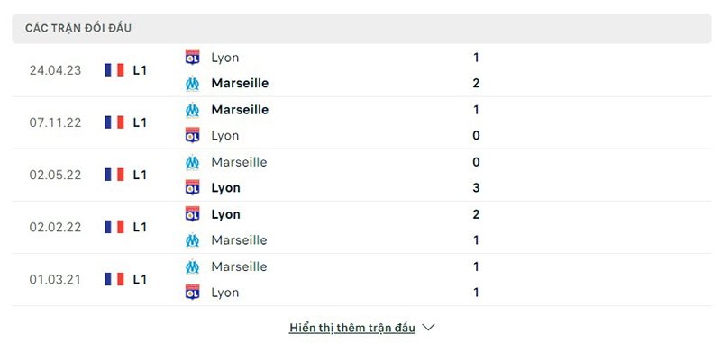Click L1 league label in 07.11.22 row

[x=140, y=122]
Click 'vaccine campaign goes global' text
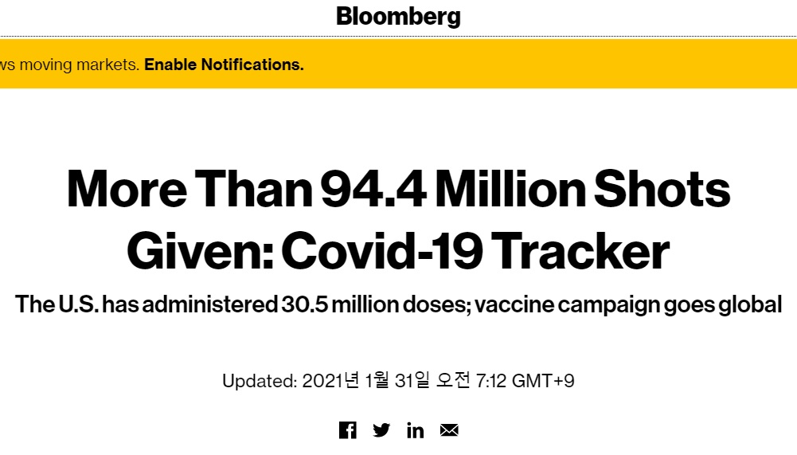The height and width of the screenshot is (455, 797). coord(628,305)
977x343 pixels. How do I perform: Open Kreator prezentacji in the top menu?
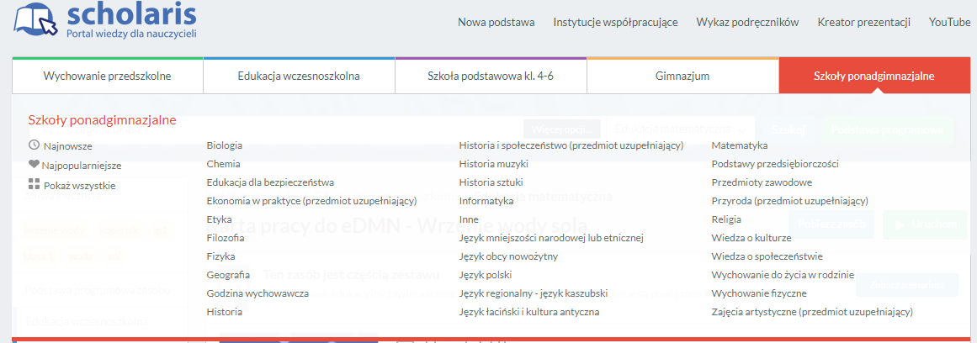click(x=863, y=23)
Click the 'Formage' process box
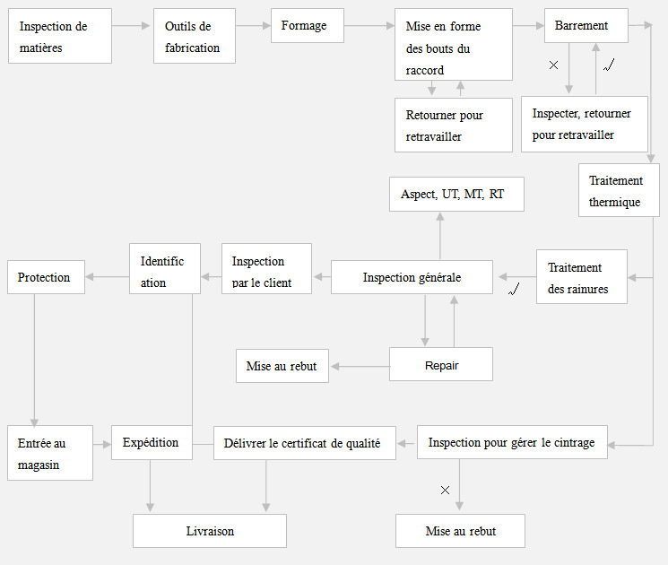The height and width of the screenshot is (565, 668). coord(307,26)
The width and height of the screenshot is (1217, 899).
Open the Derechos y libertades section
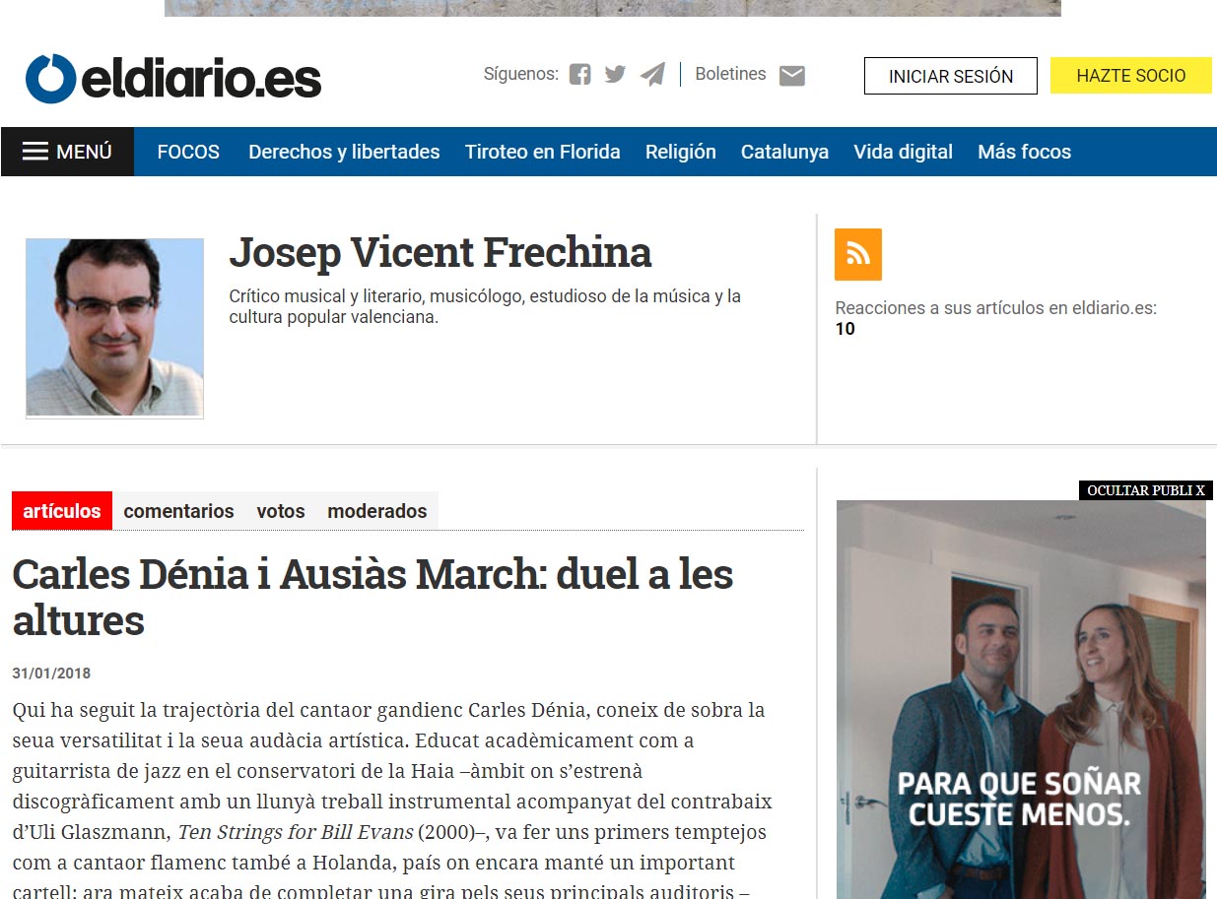[x=344, y=152]
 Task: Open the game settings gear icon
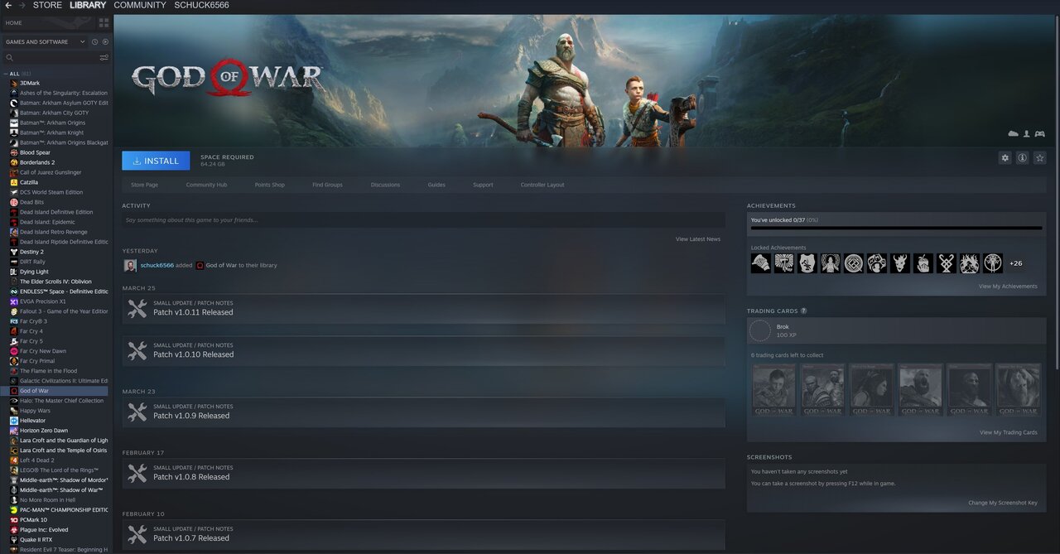[1005, 157]
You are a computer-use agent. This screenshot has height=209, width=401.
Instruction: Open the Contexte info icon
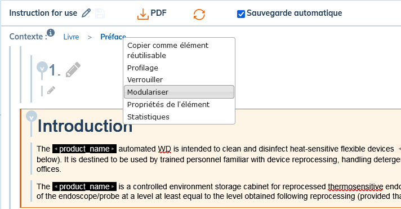(x=51, y=33)
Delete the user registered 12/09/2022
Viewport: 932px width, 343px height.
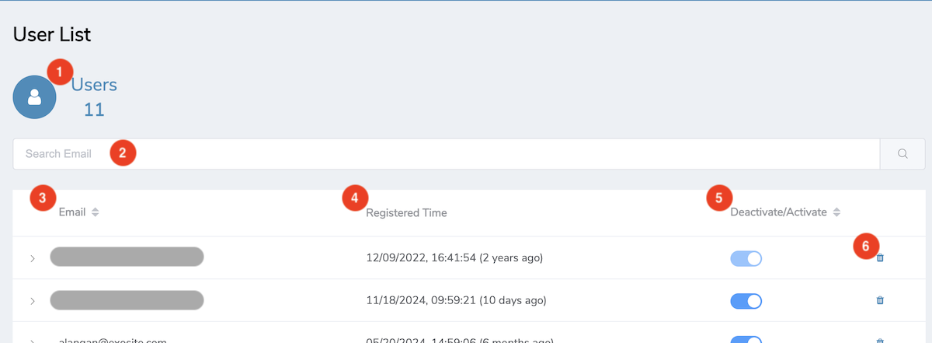880,257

# # # #

▸ **WHAT TO PRODUCE**
Transcribe only the lines from the line holding "Click the 'Formage' process box" to the final line of the listing above. Keep them exact, include both ends, and skip the pictures.

▸ **TASK ANSWER**
Click the 'Formage' process box
The height and width of the screenshot is (565, 668). coord(307,26)
The width and height of the screenshot is (1217, 899).
Open the Derechos y libertades section
[x=344, y=152]
 Task: Open the game settings gear icon
[1005, 157]
You are a computer-use agent. This screenshot has height=209, width=401.
Instruction: Open the Contexte info icon
(x=51, y=33)
Delete the user registered 12/09/2022
Viewport: 932px width, 343px height.
880,257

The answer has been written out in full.